Le 11 juillet 1793, elle arrive à Paris dans l’intention d’assassiner Marat dans l’assemblée, mais doit revoir ses plans en ayant appris son absence à la Convention. Le 12 juillet, Marat reçoit la visite de députés jacobins, dont le peintre Jacques Louis David, qui sont les derniers à le voir vivant. Le 13 juillet Charlotte Corday se présente une première fois au domicile du tribun en fin de matinée mais Simone Évrard sa compagne refuse de la laisser entrer, elle essaye une deuxième fois d’entrer en contact sans succès, mais elle fait communiquer une lettre qu’elle a écrite donnant des informations sur un prétendu complot. À la troisième tentative, c’est Marat lui-même qui demandera qu’on la laisse entrer. Après un entretien qui, selon Simone Évrard dure environ un quart d’heure, Charlotte Corday sort un couteau et frappe Marat à la poitrine, le trajet de la lame qui traverse le poumon droit, l’aorte et le cœur, entraine sa mort.
Charlotte Corday est arrêtée sur les lieux du meurtre et, après son jugement par le Tribunal révolutionnaire, exécutée le 17 juillet 1793.
Le peintre et conventionnel Jacques-Louis David est chargé d’orchestrer les funérailles de Marat qui, surtout uni à Lepeletier de Saint-Fargeau, est présenté comme martyr de la Liberté, avec toute la phraséologie chère à l’époque. Cet épisode de communication intense ne durera que quelques mois, mais a eu un fort impact, y compris historiographique. Le 15 juillet, David prépare l’exposition du corps aux Cordeliers, mais l’état de décomposition, dû à une chaleur intense, ne permet pas de montrer Marat au public, le peintre décide de le recouvrir entièrement d’un drap, sauf la plaie causée par l’assassinat. Grand organisateur des fêtes, David prévoit pour le mardi 16 juillet 1793 un impressionnant cortège qui part vers 18 heures. Le convoi part de la rue des Cordeliers, passe par la rue de Thionville, le Pont-Neuf, le quai de la Ferraille et remonte jusqu’au Théâtre-Français, pour se rendre aux Cordeliers, où a lieu l’inhumation. Un peuple immense défila toute la nuit, à la lueur des flambeaux. Le Club des Cordeliers a demandé à déposer dans le lieu de ses séances le « cœur » de Marat. Dans les semaines qui suivent, des centaines d’hommages seront faits à l’Ami du peuple à travers la France et des statues des « martyrs » sont inaugurées un peu partout.

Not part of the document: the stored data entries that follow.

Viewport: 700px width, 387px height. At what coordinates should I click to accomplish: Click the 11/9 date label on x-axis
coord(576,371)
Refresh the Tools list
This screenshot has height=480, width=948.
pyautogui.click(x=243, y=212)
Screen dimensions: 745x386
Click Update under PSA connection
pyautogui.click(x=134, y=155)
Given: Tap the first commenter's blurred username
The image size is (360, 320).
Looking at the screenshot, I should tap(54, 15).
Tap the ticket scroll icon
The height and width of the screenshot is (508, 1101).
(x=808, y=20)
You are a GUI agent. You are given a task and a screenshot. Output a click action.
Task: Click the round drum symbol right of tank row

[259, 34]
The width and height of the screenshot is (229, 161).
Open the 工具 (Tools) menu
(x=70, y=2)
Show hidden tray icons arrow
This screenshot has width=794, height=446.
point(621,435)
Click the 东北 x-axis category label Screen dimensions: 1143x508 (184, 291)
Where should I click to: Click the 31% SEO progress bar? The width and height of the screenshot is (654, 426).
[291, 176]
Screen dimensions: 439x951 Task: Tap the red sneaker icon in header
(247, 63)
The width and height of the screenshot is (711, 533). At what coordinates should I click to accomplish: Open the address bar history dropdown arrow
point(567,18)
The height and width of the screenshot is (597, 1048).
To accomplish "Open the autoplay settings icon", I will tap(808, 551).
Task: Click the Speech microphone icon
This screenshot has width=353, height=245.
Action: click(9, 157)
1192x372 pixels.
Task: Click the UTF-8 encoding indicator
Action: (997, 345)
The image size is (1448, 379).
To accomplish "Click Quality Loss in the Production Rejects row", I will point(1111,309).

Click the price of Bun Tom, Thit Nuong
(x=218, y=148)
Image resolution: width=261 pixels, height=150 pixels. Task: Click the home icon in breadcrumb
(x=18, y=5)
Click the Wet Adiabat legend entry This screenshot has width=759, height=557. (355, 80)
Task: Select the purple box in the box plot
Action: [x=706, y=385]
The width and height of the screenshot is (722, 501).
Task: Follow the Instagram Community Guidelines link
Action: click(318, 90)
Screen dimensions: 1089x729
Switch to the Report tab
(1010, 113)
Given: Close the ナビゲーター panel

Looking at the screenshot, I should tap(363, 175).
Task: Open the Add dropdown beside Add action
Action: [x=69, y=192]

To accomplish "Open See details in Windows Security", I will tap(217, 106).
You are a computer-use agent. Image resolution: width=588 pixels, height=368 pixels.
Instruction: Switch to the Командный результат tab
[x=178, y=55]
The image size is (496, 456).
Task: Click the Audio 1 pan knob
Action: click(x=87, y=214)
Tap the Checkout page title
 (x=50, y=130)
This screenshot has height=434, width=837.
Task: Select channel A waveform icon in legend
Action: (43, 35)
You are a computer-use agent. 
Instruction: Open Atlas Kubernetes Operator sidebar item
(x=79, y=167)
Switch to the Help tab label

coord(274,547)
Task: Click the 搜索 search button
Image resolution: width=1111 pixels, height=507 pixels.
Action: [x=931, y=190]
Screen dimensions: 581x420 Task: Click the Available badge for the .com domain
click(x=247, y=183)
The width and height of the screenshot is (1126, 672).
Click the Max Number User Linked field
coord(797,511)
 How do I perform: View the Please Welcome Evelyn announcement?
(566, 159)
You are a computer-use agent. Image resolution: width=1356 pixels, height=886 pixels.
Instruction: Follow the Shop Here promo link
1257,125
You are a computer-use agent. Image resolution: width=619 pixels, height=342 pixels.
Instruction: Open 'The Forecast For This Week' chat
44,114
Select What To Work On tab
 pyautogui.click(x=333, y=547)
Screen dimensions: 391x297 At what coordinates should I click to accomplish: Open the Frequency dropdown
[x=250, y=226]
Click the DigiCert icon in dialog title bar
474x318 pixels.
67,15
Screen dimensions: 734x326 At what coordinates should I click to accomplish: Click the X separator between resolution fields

Marat est « panthéonisé » le 5 septembre 1794, mais dès le 8 février 1795, un nouveau décret précise que l’image d’aucun citoyen ne figurera plus dans l’Assemblée ou en un lieu public quelconque que dix ans après sa mort; ses restes sont inhumés dans le cimetière (disparu aujourd'hui) de Sainte-Geneviève, près l'église Saint-Etienne-du-Mont, le 26. Le tableau est rendu à son auteur qui le conservera jusqu’en 1820 date à laquelle il fut confié à Antoine-Jean Gros qui le cache à Paris jusqu'à la mort de David.
Suite à l’assassinat, plusieurs villes de France, comme Saint-Nazaire ou Le Havre se baptisèrent Marat. Ce fut l’affaire de quelques mois. On trouve, aujourd’hui encore, quelques traces de ces dénominations, des rues (Ivry-sur-Seine, Décines-Charpieu) portent son nom.
En 1921, le régime soviétique baptisera un cuirassé du nom de Marat, le prénom Marat est utilisé en Russie (par exemple, Marat Safin), et on repère des Marat (nom propre) en France, en Sardaigne (pays d’origine), en Italie, en Espagne.